* _Problem statement_:
The lines below may contain the word "label". Please count those that do and give the number alone.

[Stored items]
....................

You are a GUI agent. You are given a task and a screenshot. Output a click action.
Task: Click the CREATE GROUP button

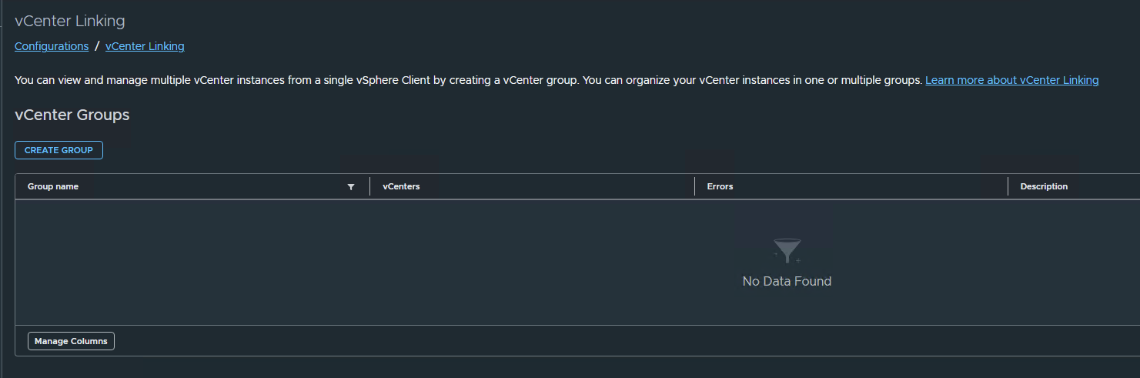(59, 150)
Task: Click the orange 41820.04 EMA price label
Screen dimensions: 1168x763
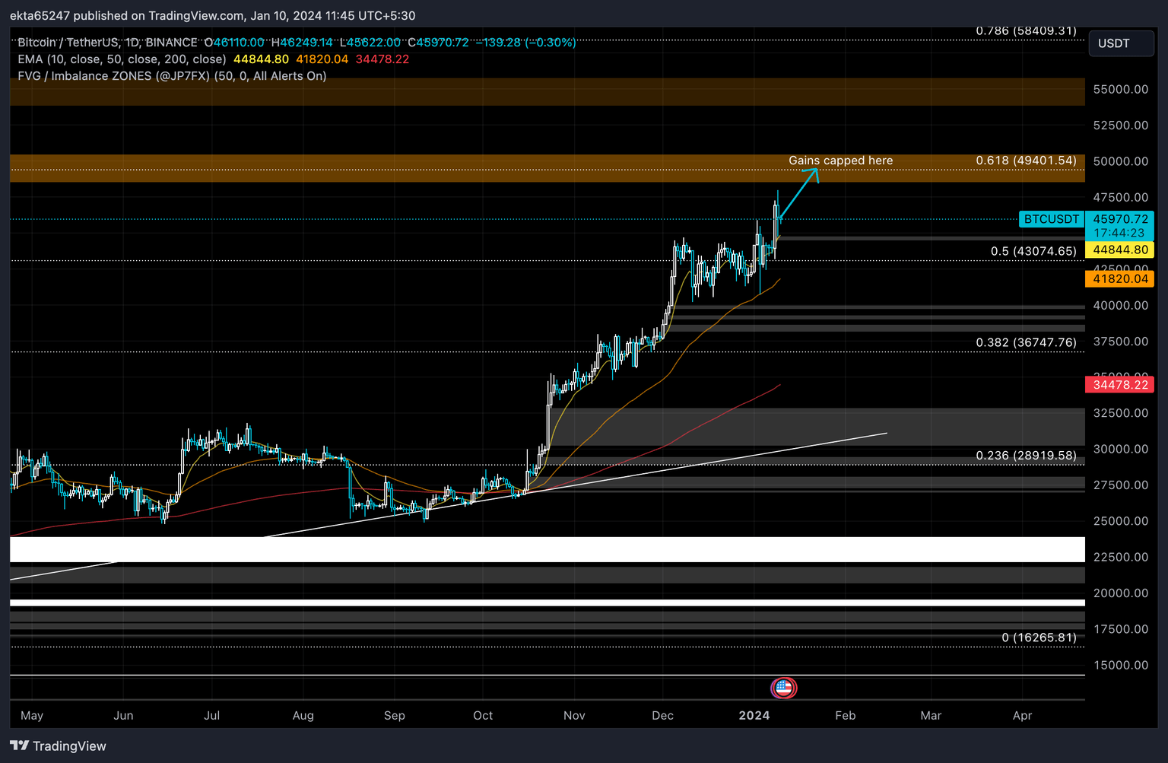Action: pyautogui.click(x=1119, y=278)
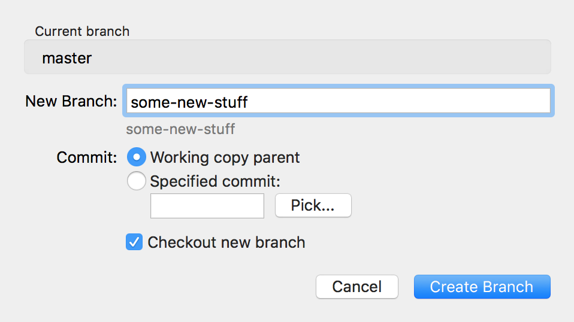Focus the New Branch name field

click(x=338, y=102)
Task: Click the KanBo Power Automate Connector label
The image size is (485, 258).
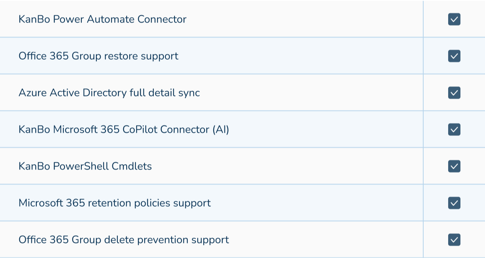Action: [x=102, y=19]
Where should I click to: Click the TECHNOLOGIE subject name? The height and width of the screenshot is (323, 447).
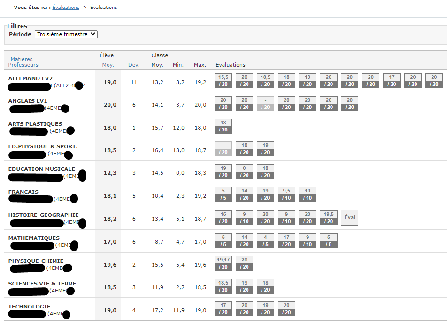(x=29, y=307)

....................

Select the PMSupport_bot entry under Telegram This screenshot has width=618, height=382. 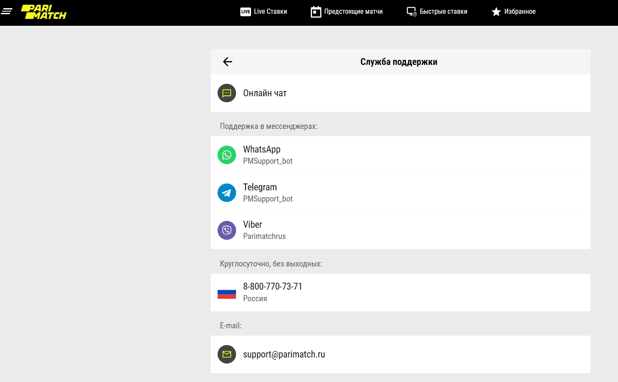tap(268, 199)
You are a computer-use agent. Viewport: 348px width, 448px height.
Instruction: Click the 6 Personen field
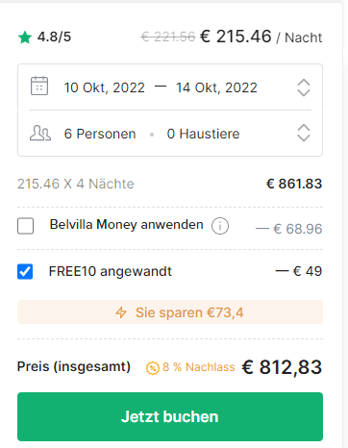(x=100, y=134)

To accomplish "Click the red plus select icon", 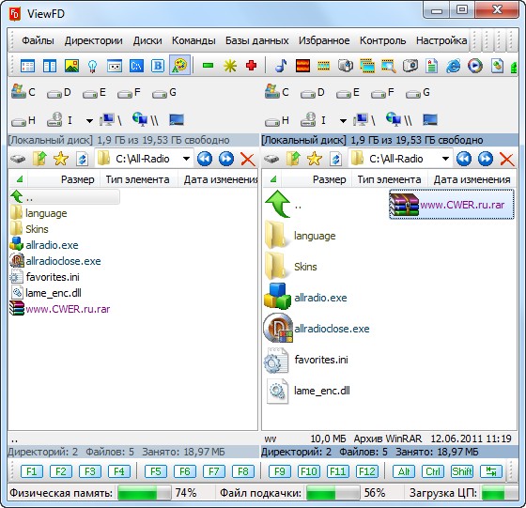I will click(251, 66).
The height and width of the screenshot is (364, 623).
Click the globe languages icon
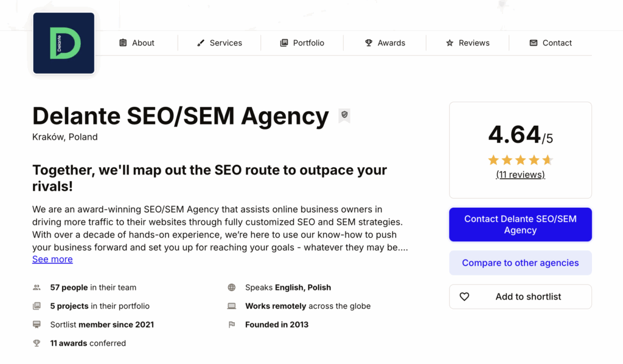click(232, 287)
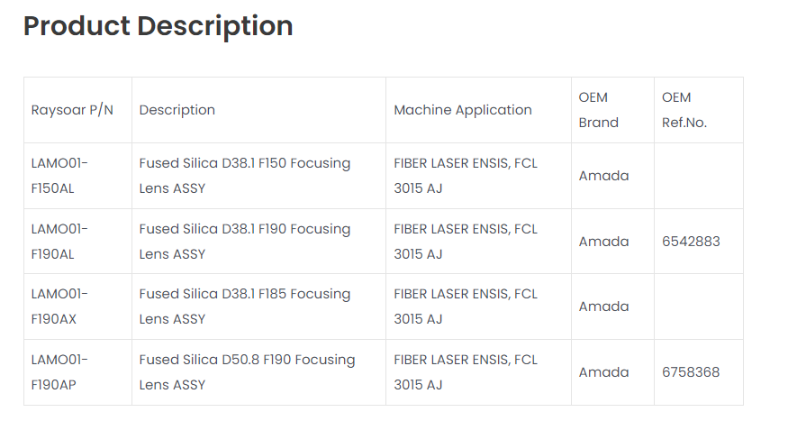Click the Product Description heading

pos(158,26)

....................

* _Task response_:
2